I won't be shooting from the hip or spouting off, however. Instead, I'll be zeroing in on seminal statements and events, following the order given in the Holy Bible from Genesis to Revelation. When a statement or event is seminal, it contains or contributes "the seeds of later development" (Merriam Webster). In the Bible, more than one such statement or event may be packed into a single chapter; then pages upon pages of very good stuff explaining, verifying, illustrating, or narrating may follow without being "seminal" but rather developing that seed or another. The Bible is not a straight-line narrative. It is like history, like life: looping around, then picking up later where it left off--even dead-ending sometimes.
We'll read the Bible straight through, not because things happened or were said in that chronological order, but because it's the order that was handed to us and is the handiest for us to follow—line upon line, chapter by chapter, book by book.
Many of us had our first taste of the Bible in a Bible-story book, or in the singing of Bible verses set to music; others first heard it as a collection of sayings without knowing they were from the Bible, or as background for a catechism. Eventually, if we stick to it, we realize that it is a God-book; God is its subject. He is affirmed in its pages as the direct author of much of it, and as the reason for all of it.
So the Bible is theology, "words about God" (theos=God, logos=word, in Greek) as biology is "words about life." Of course the Bible is not the only book claiming to be a god-book, but it is the dominant one in the western hemisphere and much of the eastern for the last 1500 years or so.

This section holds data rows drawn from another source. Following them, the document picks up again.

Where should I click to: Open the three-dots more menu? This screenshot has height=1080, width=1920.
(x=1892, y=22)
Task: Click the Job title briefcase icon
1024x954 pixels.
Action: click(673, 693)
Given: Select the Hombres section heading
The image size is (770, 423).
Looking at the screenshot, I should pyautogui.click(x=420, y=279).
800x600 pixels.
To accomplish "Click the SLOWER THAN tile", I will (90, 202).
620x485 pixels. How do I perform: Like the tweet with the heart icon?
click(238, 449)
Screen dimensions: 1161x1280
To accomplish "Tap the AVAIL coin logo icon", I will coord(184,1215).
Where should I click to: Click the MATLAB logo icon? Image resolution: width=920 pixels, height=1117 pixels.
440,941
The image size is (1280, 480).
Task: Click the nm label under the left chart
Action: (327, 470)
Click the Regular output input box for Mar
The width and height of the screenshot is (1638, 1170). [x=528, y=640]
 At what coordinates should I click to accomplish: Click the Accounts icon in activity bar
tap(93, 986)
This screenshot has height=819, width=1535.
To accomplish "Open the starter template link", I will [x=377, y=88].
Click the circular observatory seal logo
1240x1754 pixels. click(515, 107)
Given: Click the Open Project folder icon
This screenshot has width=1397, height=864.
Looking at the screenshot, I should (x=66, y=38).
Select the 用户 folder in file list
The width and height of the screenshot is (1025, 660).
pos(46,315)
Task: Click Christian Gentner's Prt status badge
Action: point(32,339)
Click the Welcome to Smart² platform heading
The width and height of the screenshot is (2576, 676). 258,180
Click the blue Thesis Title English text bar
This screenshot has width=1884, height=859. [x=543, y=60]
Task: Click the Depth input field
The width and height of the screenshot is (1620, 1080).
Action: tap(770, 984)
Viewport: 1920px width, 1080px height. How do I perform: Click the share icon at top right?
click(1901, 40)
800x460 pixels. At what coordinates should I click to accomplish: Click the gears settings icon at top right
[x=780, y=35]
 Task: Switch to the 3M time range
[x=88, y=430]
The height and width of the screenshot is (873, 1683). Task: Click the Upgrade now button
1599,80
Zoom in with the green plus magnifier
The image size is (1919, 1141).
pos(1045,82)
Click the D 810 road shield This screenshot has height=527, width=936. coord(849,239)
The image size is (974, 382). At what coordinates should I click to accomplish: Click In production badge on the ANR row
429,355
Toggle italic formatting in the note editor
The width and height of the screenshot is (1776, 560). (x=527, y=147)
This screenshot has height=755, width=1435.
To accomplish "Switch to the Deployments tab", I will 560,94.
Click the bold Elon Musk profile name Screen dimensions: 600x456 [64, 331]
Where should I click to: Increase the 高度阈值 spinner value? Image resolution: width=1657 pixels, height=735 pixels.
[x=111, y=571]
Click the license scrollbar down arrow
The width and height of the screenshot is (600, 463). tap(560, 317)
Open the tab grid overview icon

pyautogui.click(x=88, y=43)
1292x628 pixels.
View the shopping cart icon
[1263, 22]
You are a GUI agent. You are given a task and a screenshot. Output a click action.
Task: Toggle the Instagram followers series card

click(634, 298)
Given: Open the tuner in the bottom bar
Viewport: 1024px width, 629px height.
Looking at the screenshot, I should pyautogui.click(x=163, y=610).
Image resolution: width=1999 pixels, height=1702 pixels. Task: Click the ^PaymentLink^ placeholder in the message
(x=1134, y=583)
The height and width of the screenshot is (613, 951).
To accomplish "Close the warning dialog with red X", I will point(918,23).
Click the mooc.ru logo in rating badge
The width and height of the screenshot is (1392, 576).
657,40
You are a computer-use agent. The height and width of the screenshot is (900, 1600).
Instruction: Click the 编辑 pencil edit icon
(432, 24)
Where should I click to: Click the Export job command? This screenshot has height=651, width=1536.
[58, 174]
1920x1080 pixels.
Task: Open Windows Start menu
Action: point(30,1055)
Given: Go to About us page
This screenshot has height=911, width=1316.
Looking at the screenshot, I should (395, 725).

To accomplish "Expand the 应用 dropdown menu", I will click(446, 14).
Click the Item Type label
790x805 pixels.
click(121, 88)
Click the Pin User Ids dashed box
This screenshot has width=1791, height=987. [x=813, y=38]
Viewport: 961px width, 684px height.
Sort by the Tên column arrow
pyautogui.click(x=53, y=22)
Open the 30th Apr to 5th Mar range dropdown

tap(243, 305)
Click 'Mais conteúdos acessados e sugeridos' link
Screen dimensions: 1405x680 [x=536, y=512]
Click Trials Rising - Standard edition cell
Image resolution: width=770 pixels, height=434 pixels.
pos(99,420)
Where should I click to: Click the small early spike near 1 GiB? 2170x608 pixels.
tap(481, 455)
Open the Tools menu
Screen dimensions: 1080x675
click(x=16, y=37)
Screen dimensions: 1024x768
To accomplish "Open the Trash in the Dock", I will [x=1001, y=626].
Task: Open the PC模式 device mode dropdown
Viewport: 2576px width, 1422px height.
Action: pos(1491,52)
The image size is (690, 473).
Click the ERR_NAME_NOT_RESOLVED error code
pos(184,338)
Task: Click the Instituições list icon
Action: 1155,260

Whether you believe it or not is for you to discern, but this series is an accessible way for you to let the Bible speak for itself in the way and for the purpose it was written—as theology that arises from historical events and words, not from what you thought for yourself but from the report of what God said and did. Those of us who believe have discovered in subsequent history and experience that God still speaks and acts in accord with the seminal events and statements I'll be sharing with you.